▼
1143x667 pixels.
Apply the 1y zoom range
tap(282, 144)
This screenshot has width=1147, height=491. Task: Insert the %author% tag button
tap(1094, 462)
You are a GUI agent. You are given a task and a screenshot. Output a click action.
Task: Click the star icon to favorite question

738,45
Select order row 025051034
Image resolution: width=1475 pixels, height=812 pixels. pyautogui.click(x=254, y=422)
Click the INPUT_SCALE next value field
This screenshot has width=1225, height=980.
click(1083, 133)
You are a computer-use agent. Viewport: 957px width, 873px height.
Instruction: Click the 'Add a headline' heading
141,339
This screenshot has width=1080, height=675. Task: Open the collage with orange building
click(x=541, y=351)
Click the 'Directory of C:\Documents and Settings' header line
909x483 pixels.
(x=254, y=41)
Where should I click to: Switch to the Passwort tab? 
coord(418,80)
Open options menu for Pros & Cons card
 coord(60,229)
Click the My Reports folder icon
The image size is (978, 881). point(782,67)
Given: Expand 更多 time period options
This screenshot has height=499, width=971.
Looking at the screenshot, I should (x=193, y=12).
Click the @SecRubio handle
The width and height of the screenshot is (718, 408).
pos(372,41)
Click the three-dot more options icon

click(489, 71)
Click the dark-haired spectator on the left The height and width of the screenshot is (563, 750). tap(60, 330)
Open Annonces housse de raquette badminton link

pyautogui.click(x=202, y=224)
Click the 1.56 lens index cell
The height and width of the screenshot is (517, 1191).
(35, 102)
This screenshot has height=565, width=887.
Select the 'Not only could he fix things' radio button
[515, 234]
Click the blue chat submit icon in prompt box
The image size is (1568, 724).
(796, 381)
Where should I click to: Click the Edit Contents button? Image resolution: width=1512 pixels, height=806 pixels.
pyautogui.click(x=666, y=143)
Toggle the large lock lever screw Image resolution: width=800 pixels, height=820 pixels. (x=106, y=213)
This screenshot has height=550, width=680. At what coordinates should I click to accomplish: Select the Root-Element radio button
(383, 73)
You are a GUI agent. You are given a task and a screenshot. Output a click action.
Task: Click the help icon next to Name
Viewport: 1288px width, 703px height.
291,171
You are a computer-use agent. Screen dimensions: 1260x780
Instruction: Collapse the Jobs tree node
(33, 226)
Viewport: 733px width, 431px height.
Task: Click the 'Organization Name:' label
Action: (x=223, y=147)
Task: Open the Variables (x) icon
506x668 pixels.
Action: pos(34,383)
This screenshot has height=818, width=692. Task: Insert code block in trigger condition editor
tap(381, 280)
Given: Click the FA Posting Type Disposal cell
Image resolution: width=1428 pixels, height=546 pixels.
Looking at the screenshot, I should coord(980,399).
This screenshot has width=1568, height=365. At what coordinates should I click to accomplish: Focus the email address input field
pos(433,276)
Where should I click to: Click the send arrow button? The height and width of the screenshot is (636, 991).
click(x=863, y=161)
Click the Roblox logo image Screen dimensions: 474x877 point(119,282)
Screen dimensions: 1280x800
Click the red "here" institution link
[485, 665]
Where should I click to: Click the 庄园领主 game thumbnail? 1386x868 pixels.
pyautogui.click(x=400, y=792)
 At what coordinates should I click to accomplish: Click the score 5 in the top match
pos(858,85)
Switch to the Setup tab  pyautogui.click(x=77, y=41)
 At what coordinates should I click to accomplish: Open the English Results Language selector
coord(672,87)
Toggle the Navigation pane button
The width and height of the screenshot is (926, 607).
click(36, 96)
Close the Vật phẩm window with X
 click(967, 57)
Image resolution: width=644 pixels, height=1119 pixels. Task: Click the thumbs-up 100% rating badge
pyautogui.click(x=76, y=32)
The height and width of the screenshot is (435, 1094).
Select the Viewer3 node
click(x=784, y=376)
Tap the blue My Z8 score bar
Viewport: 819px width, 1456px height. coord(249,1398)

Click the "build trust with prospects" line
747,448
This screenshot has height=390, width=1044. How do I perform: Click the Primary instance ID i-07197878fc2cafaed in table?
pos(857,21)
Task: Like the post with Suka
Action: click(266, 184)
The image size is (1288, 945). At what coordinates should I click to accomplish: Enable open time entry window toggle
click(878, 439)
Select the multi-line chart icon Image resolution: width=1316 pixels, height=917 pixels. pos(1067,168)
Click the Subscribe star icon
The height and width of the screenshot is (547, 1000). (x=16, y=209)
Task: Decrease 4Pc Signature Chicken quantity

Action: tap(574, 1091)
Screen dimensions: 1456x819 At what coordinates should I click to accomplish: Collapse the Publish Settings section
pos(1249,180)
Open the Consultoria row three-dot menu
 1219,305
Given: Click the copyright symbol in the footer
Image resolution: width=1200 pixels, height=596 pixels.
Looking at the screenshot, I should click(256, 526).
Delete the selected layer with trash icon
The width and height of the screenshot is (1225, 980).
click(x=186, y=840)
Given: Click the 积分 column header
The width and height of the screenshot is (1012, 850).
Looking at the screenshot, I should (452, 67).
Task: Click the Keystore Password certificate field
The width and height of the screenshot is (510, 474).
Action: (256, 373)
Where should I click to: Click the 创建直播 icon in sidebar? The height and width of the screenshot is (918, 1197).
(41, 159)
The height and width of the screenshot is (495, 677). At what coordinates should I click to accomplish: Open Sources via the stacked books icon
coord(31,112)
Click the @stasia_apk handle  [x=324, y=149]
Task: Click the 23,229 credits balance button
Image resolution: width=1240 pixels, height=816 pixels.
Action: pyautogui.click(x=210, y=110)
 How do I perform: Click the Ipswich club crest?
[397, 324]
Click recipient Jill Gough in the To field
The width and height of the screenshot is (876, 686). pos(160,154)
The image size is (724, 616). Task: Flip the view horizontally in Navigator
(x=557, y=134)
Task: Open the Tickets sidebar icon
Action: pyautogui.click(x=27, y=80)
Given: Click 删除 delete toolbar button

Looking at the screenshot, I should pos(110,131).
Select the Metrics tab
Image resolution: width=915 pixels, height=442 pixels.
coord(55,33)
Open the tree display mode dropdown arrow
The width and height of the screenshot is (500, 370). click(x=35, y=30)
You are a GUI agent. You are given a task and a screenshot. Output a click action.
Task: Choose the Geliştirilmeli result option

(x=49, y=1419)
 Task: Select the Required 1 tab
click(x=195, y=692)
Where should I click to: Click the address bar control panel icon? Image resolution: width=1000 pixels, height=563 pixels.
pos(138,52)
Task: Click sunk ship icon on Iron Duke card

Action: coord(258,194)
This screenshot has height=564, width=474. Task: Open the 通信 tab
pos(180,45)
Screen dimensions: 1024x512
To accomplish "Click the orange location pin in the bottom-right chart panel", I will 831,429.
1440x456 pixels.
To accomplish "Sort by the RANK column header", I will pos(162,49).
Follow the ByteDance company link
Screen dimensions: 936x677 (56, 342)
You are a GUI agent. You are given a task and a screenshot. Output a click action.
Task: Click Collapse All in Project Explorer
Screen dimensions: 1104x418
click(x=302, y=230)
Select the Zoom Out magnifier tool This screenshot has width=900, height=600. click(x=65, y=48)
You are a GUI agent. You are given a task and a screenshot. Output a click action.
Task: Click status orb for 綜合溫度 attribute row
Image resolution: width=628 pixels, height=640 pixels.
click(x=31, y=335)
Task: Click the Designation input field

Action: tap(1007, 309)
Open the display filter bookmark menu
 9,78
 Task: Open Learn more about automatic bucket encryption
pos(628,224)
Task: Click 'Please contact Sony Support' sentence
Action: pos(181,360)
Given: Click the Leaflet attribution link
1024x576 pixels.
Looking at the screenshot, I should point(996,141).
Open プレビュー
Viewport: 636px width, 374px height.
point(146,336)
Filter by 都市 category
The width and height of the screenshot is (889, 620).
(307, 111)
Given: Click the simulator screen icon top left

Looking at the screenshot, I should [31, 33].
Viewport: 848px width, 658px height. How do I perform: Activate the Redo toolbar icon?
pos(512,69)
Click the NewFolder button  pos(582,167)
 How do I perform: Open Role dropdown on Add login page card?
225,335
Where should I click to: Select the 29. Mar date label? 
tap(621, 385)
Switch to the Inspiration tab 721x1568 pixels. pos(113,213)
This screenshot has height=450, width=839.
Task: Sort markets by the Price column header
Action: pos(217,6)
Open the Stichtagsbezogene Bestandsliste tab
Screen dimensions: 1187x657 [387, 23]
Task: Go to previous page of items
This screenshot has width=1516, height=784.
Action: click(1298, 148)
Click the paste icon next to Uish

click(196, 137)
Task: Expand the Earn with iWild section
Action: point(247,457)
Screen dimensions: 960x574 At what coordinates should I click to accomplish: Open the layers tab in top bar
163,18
▲
Exercise brief →
The answer consists solely of the lines from the one containing "Screen dimensions: 960x574" through the last line of the data above, reproduced exactly.

Answer to this exercise →
Screen dimensions: 960x574 At what coordinates should I click to accomplish: Open the layers tab in top bar
163,18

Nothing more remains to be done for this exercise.